Yue Chen, Assistant Professor
Department of Biochemistry, Molecular Biology & Biophysics
College of Biological Sciences
The Chen Lab at the University of Minnesota develops proteomics technologies to discover novel posttranslational modification pathways on histones and chromatin proteins. We also develop novel quantitative strategies to determine functionally significant signaling pathways and molecular mechanisms involved in epigenetic regulations. We are particularly interested in understanding how cell metabolism and cellular microenvironment regulate protein homeostasis and epigenetic gene expression through posttranslational modification pathways in the context of neuronal development and cancer.
Gunda Georg, Professor
Department of Medicinal Chemistry
College of Pharmacy
Professor Georg and her group have published over 200 scientific articles and are involved in the design, semisynthesis, total synthesis, and evaluation of biologically active agents. Current therapeutic areas include cancer, male and female non-hormonal contraception, cancer, and epilepsy. These projects require the development of synthetic methods, synthesis of natural products, and structure-activity studies aimed at improving the therapeutic efficacy of lead compounds, including natural products, and hits from high throughput screening. Interdisciplinary projects are a main focus in the Georg group, involving medicinal chemistry, biochemistry, screening, structure-based drug design, pharmacology, pharmaceutical chemistry and reproductive biology. Active collaboration exists between the Contraception Research Branch of the Eunice Kennedy Shriver National Institute of Child Health and Human Development, several research groups at the University of Minnesota, and around the country. Professor Georg is the PI of a NICHD U54 “Contraceptive Discovery, Development and Behavioral Research Center” that involves six institutions. She is the co-inventor of LusedraTM, which was marketed by Eisa Pharmaceuticals, of Minnelide, an anticancer agent in phase II clinical trials, and of Gamendazole, a male contraceptive agent in preclinical development.

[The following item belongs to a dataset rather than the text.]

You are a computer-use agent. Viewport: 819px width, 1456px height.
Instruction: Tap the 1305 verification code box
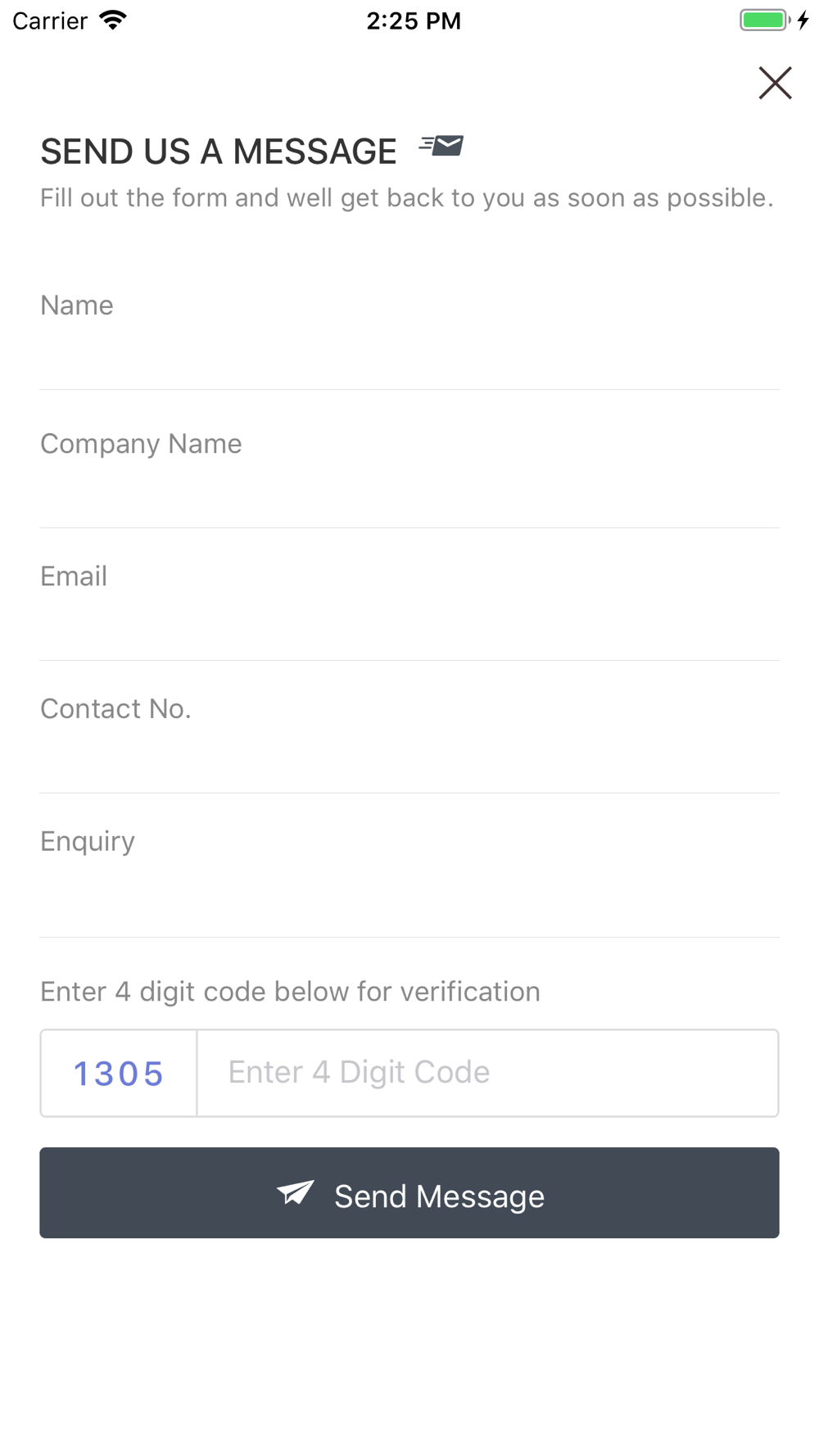[x=119, y=1073]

My research program encompasses environmental exposures and genetic traits that increase cancer susceptibility and impact patient outcomes. Our current work is focused on understanding the role of inter-individual differences in immunity, as well as viral exposures, in cancer epidemiology. In addition, I am a co-leader of the Screening, Prevention, Etiology and Cancer Survivorship program in the Masonic Cancer Center.
Shujun Liu, Associate Professor
Cancer Epigenetics & Experimental Therapeutics
The Hormel Institute
Dr. Liu’s research programs focus on a translational approach to investigate the causes and the roles of receptor tyrosine kinases and epigenetics in cancer pathogenesis and drug resistance under normal physiological or obese conditions. He has authored more than 100 publications.
Epigenetic regulatory proteins control the process of heritable phenotypes beyond that which is encoded at the genomic level. Chemical probes for these proteins are in high demand for therapeutic regulation of disease and to understand new biology. Bromodomains are epigenetic protein modules that bind to acetyl groups on proteins including those of acetylated histones, helping to interpret or “read” the histone code. Since the first report of a nanomolar inhibitor of bromodomain Brd4 in 2010, 18 clinical trials have been initiated to test the efficacy of bromodomain inhibition in oncology. However, many other bromodomains lack specific chemical probes to validate their role in both health and disease. We have since applied our PrOF NMR method to three bromodomains, BrdT, BPTF, and Brd4, in several screening campaigns. As a new advance, we have started to study multiple bromodomains at once to develop selective inhibitors. See Bruker's online blog "The Resonance". Demonstrating our path, we recently discovered and synthesized the first small molecule inhibitor, which we named AU1, for BPTF to understand its role in regulating transcription. BPTF has recently been recognized as an oncogene in melanoma and colorectal cancer, and by providing a new chemical probe, we are establishing collaborative programs for studying this protein’s role in various cancers. A strong medicinal chemistry effort in our lab has now been established for improving on our leads for all three bromdomains.
Li-Na Wei, Professor
Department of Pharmacology
Dr. Wei's lab is interested in multiple regulatory pathways and underlying mechanisms in differentiation and function of neurons and adipocytes. Two principal signaling pathways are our targets of investigation: a) hormone (vitamin A and fatty acids) signaling pathways that involve nuclear receptors and coregulators to trigger chromatin remodeling, and b) extra-nuclear signaling pathways that regulate post-transcriptional events, specifically, mRNA transport and localized translation. Our experimental systems include cultures of primary neuron, adipocyte and embryonic stem/embryonal carcinoma cells, as well as genetic animal models. Our experimental methodologies include molecular, biochemical, cellular and genetic methods, as well as heavy uses of mass spec methodologies for proteomic investigation of critical regulatory components in these signaling pathways, such as nuclear receptors, coregulator RIP140, and new RNA binding proteins. Extending from studies of these basic biological problems, we are also interested in application of these studies in important diseases such as metabolic syndromes and neurological disorders related to, or caused by, abnormal lipid metabolism, mRNA transport and/or translation in neurons.